### Screenshot grounding data
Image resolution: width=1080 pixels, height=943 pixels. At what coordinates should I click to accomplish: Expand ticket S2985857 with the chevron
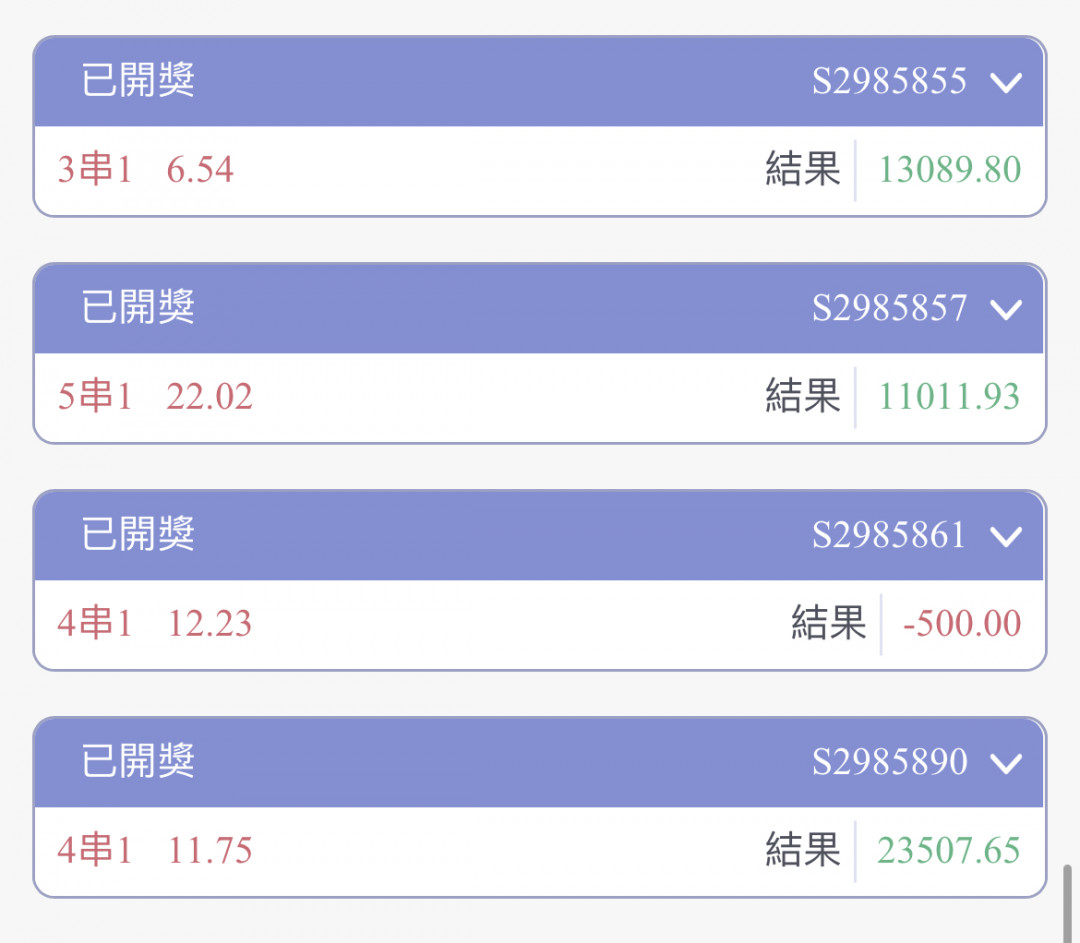1006,309
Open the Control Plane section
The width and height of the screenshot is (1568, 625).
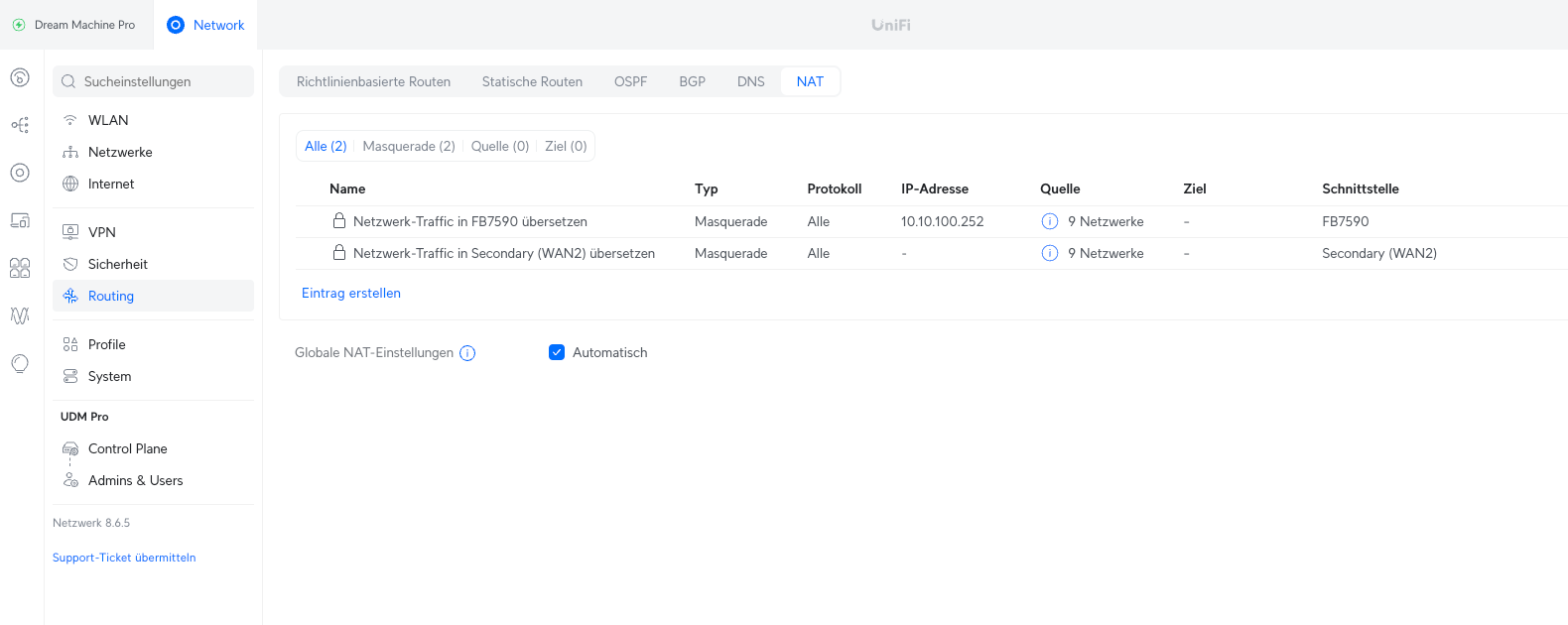click(127, 448)
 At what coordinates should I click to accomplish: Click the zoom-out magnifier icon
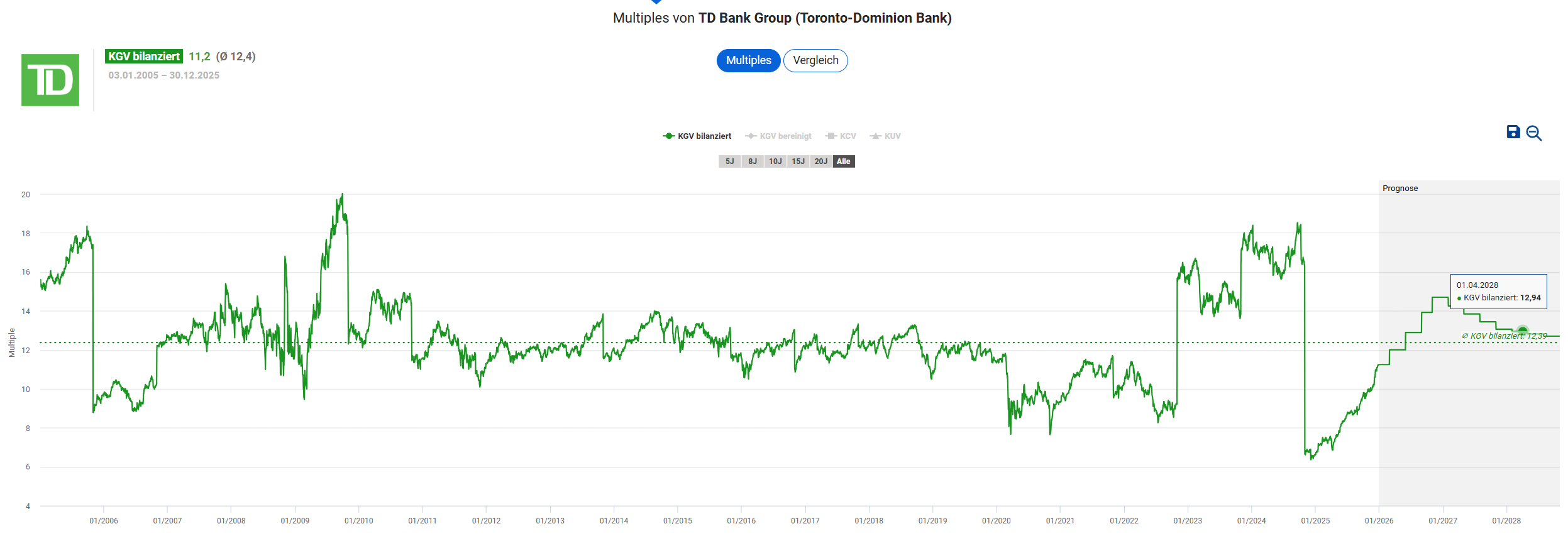(x=1533, y=133)
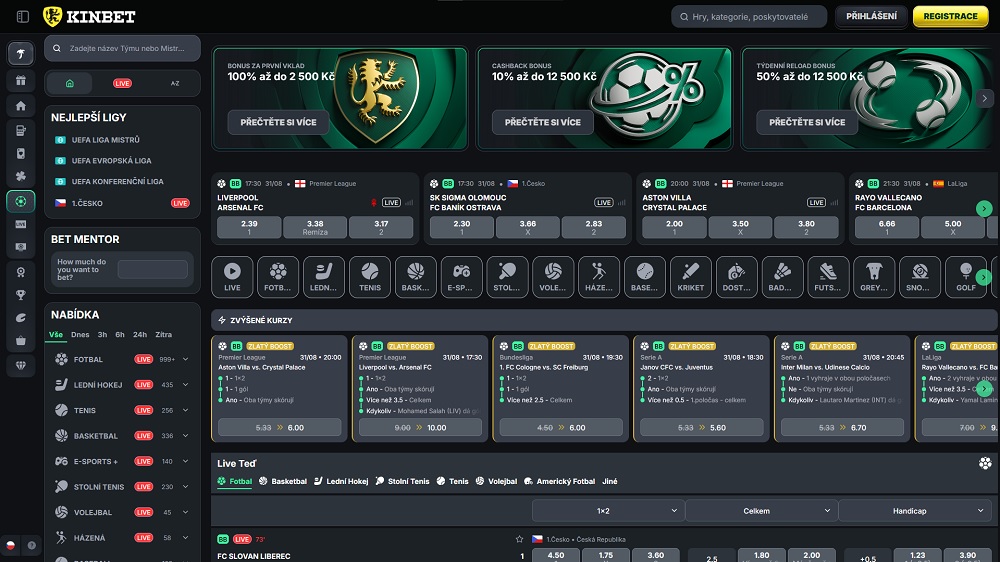Switch to the Basketbal tab in Live Teď
This screenshot has width=1000, height=562.
(x=283, y=481)
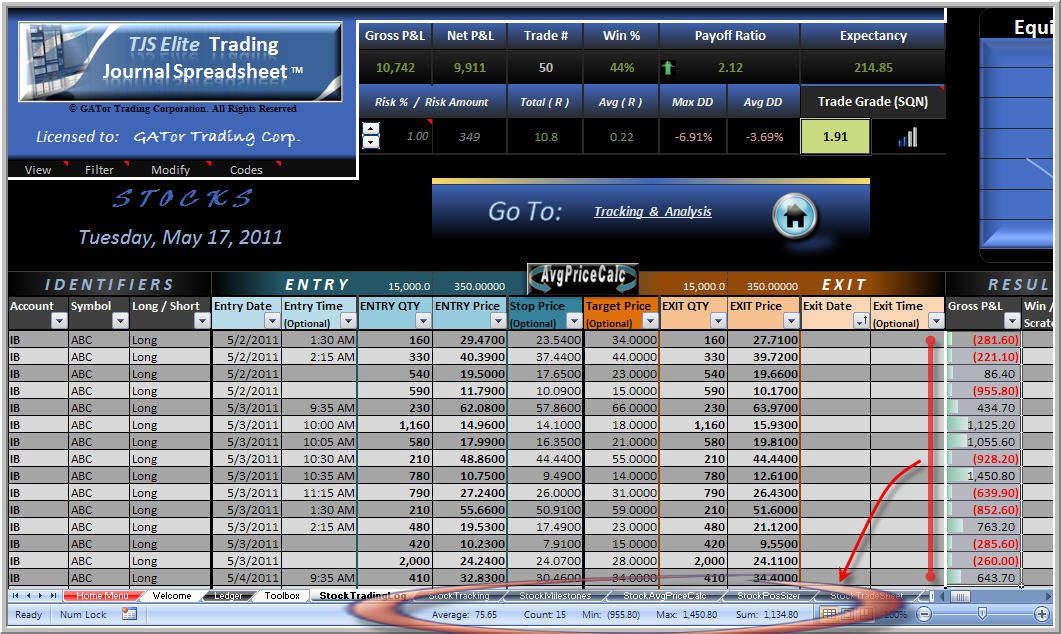The image size is (1061, 634).
Task: Click the bar chart icon beside Trade Grade
Action: coord(906,136)
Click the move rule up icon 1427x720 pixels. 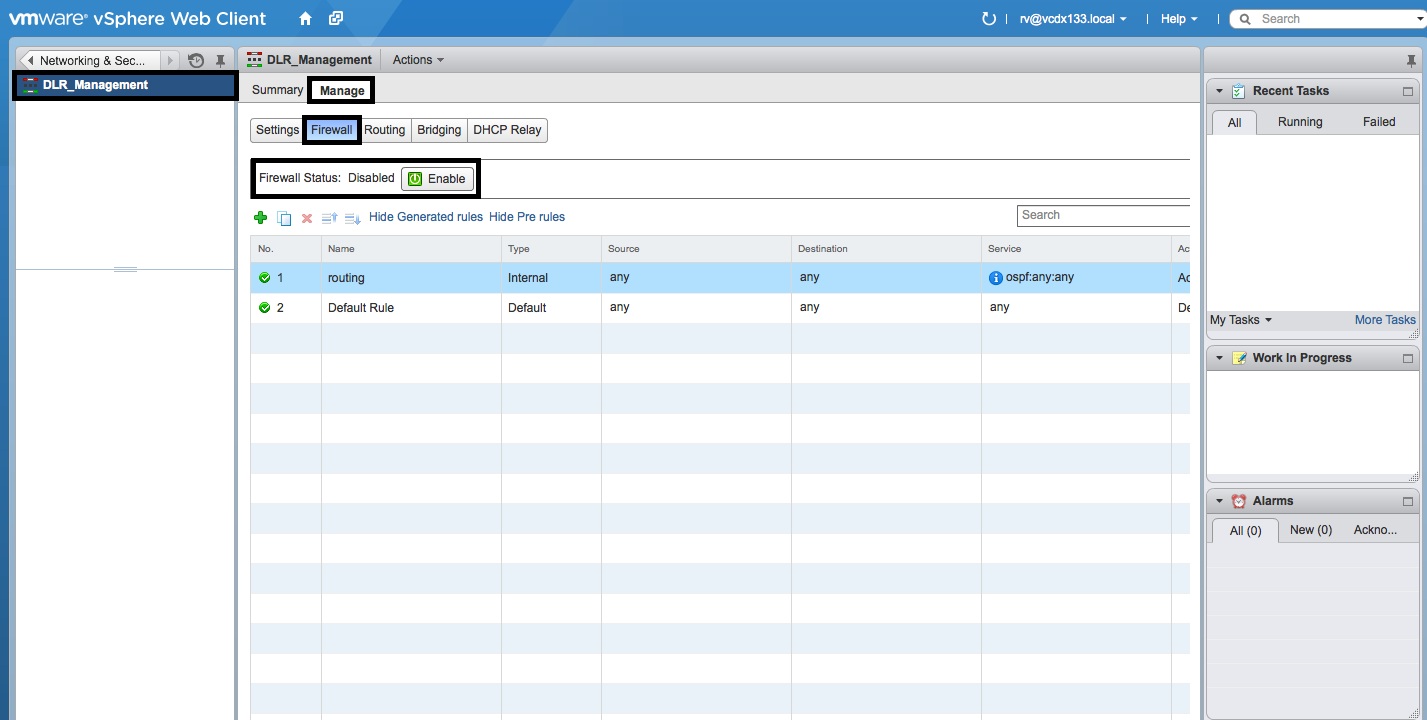(329, 218)
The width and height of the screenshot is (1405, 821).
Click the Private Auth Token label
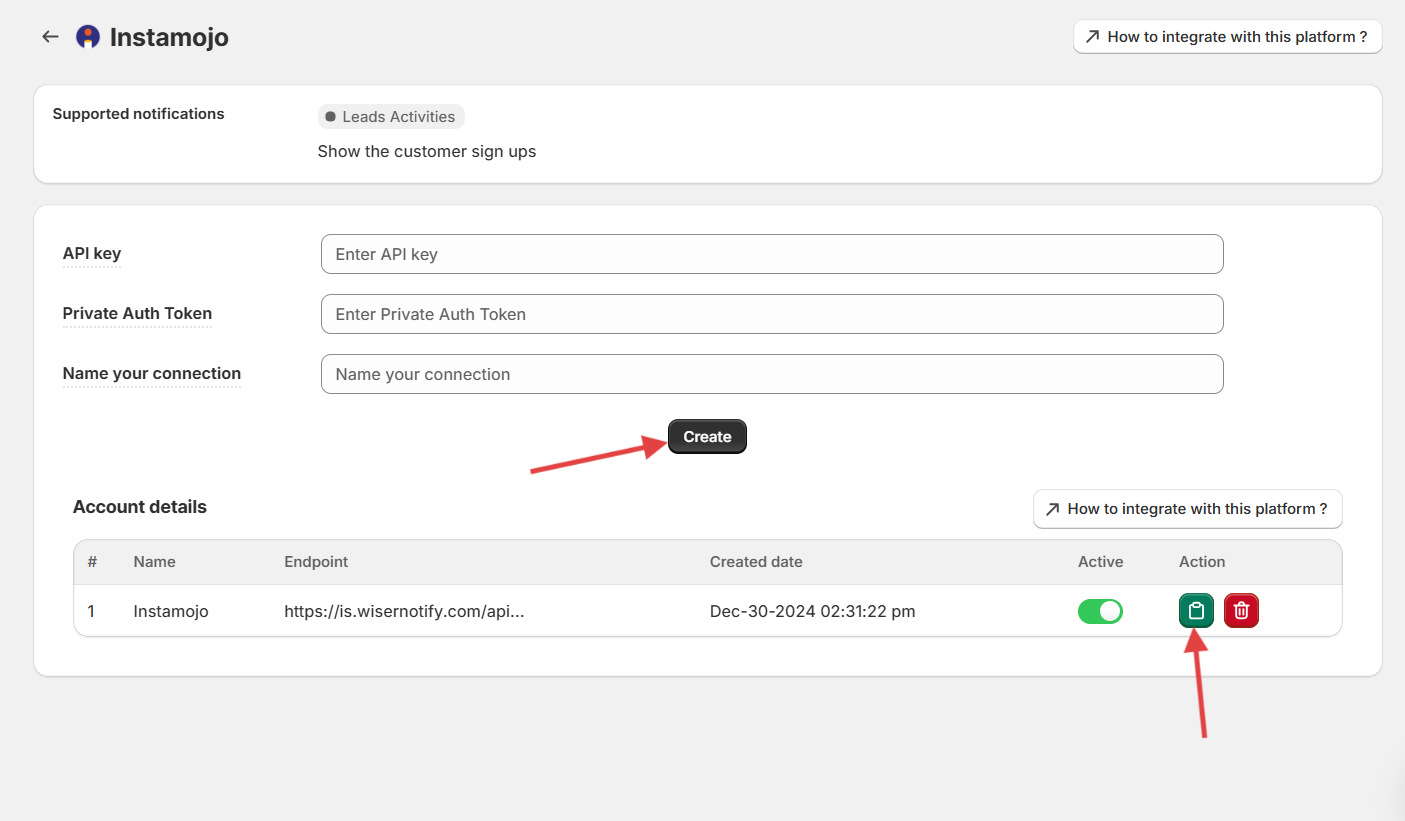137,314
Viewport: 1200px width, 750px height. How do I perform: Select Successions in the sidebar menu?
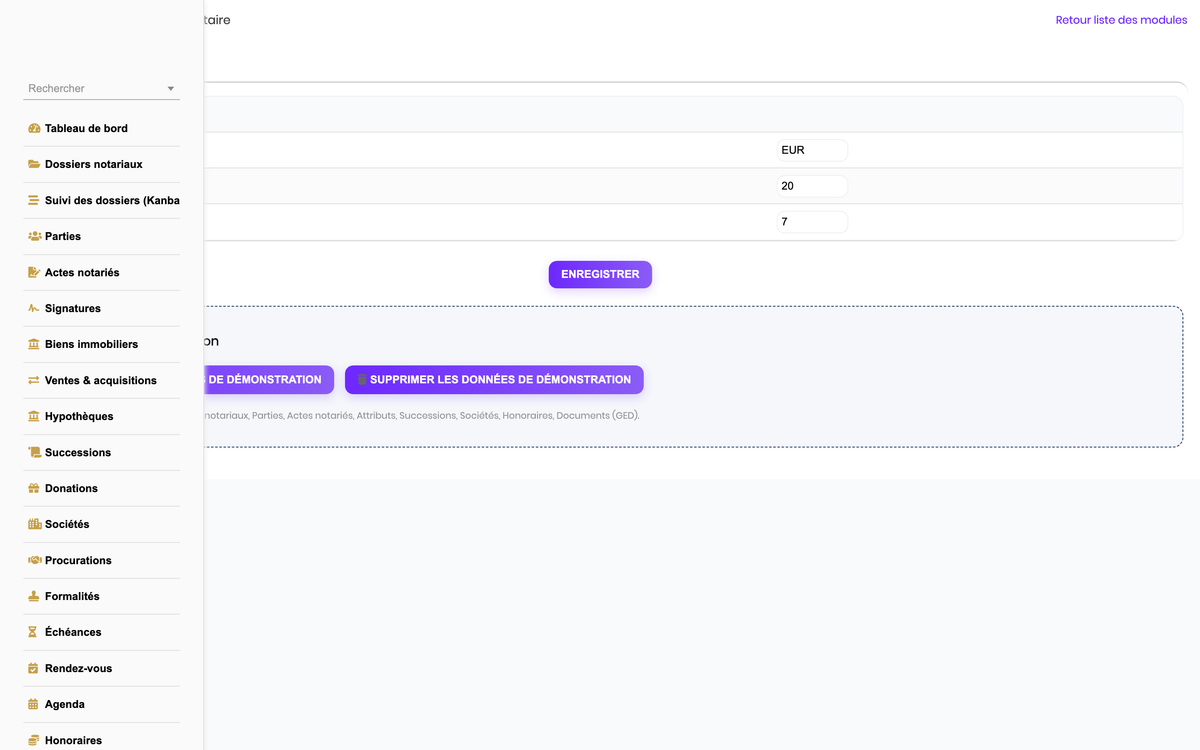(102, 452)
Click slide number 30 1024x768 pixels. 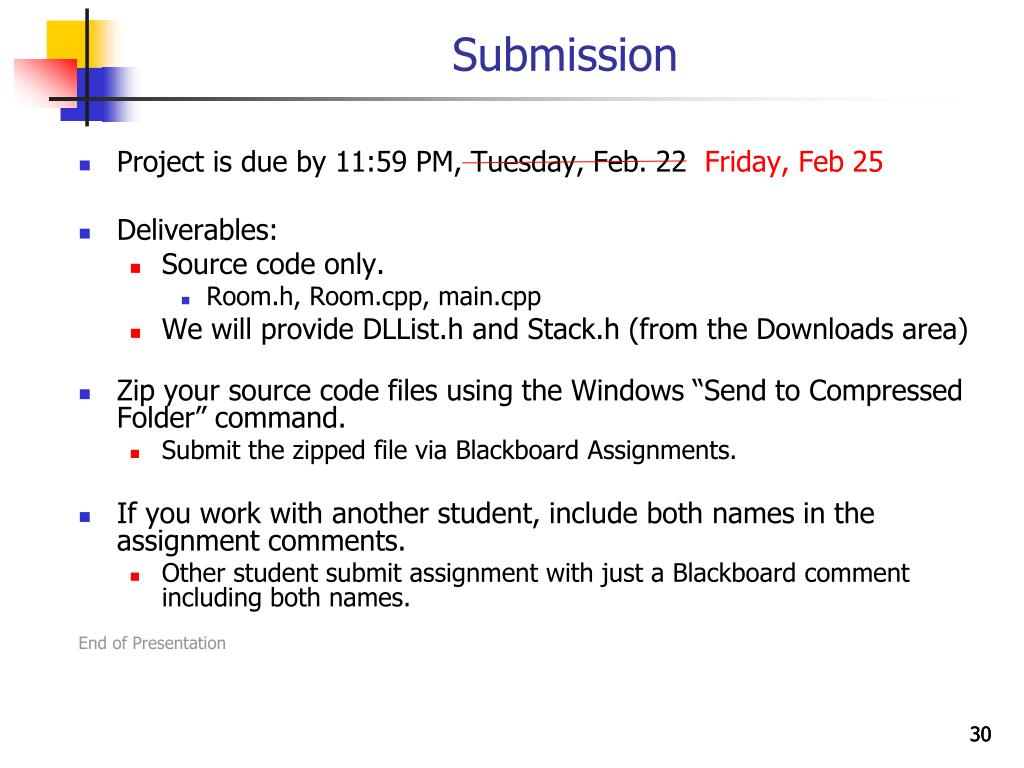click(x=980, y=735)
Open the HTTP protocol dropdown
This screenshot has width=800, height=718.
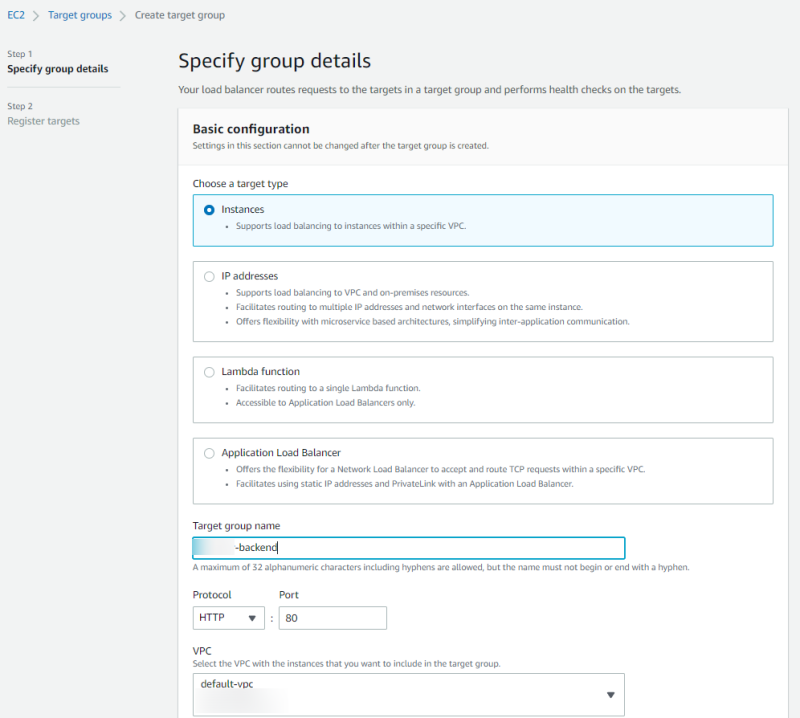(228, 618)
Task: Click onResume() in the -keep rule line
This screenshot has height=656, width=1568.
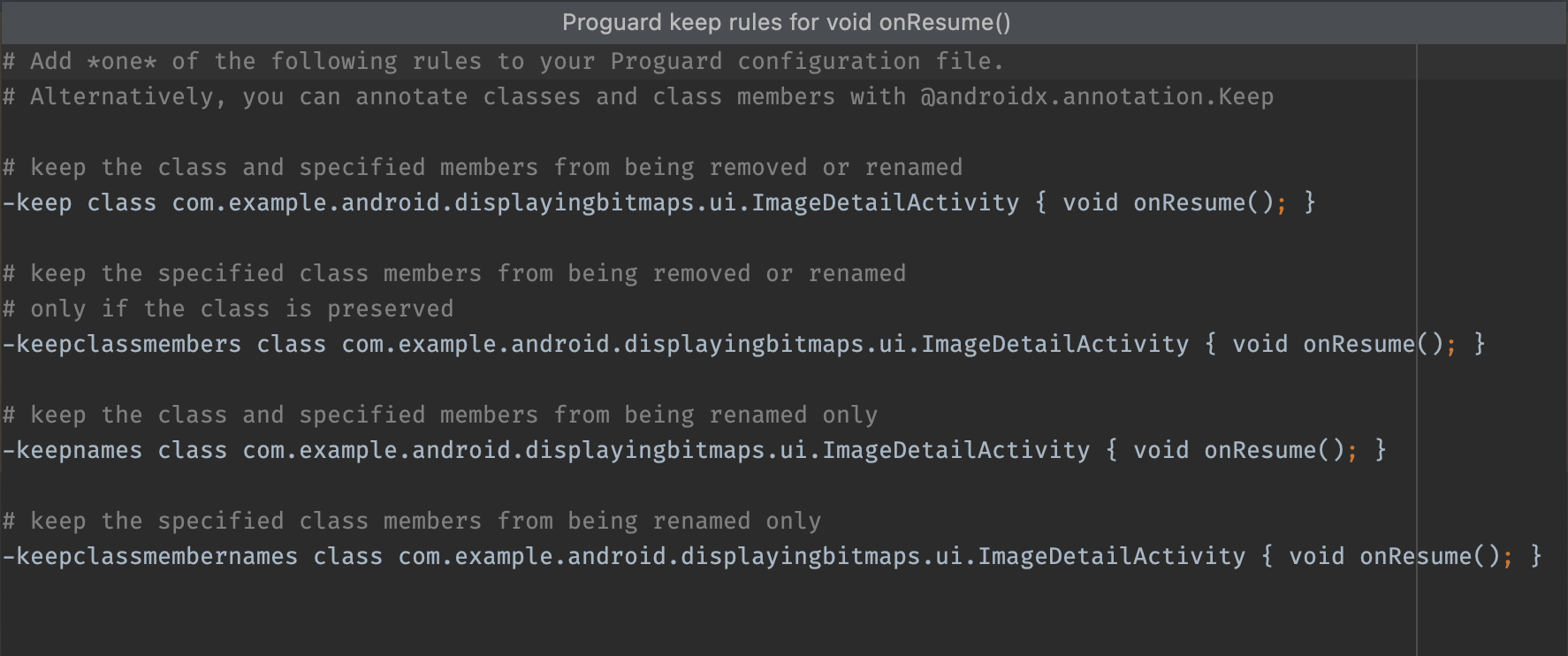Action: tap(1203, 202)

### Exercise objective
Would you report every line of the entries above containing the word "Open"?

### Answer to this exercise
Open the Control Plane section
Open the HTTP protocol dropdown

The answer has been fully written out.